Découvre et rejoue interactivement toutes les parties d’échecs montrées dans la série « Le jeu de la dame » sur Netflix !
Il n’y a pas de doutes sur le sujet : la série « Le jeu de la dame » (« Queen’s gambit » en anglais) produite par la plateforme Netflix est un succès incroyable ! Au vu de la superbe performance des acteurs, des décors d’époque et de l’intrigue bien construite, ce n’est pas étonnant si la série est un tel hit. Avec 62 millions de téléspectateurs dans le monde dans le mois qui a suivi sa sortie en octobre 2020, il est évident qu’il n’y a pas besoin d’être un joueur d’échecs pour aimer la série.
Toutefois, étant moi-même un joueur d’échecs passionné, je dois admettre que je pense que les joueurs d’échecs apprécient la série à un niveau plus profond.
J’étais captivé de voir les acteurs jouer leurs coups d’ouverture et leurs combinaisons tactiques impeccablement, et agréablement surpris de voir Beth incarner Paul Morphy en rejouant la célèbre partie de l’opéra à l’écran. Les producteurs de la série ont réalisé un travail minutieux et impeccable de reconstituer dans chaque épisode des parties d’échecs d’anthologie entre champions du monde et joueurs d’échecs célèbres.

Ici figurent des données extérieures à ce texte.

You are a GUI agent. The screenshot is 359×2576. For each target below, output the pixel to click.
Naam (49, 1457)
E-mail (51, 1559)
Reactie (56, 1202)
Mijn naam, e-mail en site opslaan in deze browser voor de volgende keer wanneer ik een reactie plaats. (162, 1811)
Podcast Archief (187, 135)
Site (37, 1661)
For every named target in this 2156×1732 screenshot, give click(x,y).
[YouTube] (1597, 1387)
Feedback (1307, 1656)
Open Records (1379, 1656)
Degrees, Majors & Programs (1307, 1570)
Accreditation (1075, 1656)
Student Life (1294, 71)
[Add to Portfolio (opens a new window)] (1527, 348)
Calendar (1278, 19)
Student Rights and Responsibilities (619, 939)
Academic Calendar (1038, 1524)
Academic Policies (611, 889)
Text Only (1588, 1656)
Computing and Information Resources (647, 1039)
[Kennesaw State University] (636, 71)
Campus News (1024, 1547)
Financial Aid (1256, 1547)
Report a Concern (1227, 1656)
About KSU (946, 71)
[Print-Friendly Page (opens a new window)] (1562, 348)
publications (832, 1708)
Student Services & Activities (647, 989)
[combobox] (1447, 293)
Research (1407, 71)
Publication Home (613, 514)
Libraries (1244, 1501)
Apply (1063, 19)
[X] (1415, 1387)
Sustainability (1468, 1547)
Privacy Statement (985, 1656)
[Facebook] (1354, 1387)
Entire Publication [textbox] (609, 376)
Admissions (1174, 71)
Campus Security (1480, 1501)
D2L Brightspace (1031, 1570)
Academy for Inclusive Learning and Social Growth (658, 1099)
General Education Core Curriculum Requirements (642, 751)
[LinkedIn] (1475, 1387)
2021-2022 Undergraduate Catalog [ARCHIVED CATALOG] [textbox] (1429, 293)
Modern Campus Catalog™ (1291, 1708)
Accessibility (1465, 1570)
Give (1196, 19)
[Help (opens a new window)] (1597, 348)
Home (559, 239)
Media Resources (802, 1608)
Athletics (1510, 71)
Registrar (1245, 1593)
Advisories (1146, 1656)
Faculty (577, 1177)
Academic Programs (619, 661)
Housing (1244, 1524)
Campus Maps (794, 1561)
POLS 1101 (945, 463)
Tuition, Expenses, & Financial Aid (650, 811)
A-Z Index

Si tu es curieux à propos des parties montrées dans chacun des épisodes, j’ai une bonne nouvelle pour toi ! 😊 J’ai compilé dans cet article quasiment toutes les parties d’échecs montrées dans la série « Le jeu de la dame » !
J’espère que tu les apprécieras autant que je les ai appréciées !
Sommaire
Épisode 1 : Ouvertures
Beth Harmon a 8 ans et va à l’orphelinat après la mort de sa mère. Elle devient obnubilée par les échecs après avoir vu le concierge, M. Shaibel, analyser une position et jouer quelques coups. Elle développe aussi une addiction pour le calmant que les employés de l’orphelinat donne à tous les enfants.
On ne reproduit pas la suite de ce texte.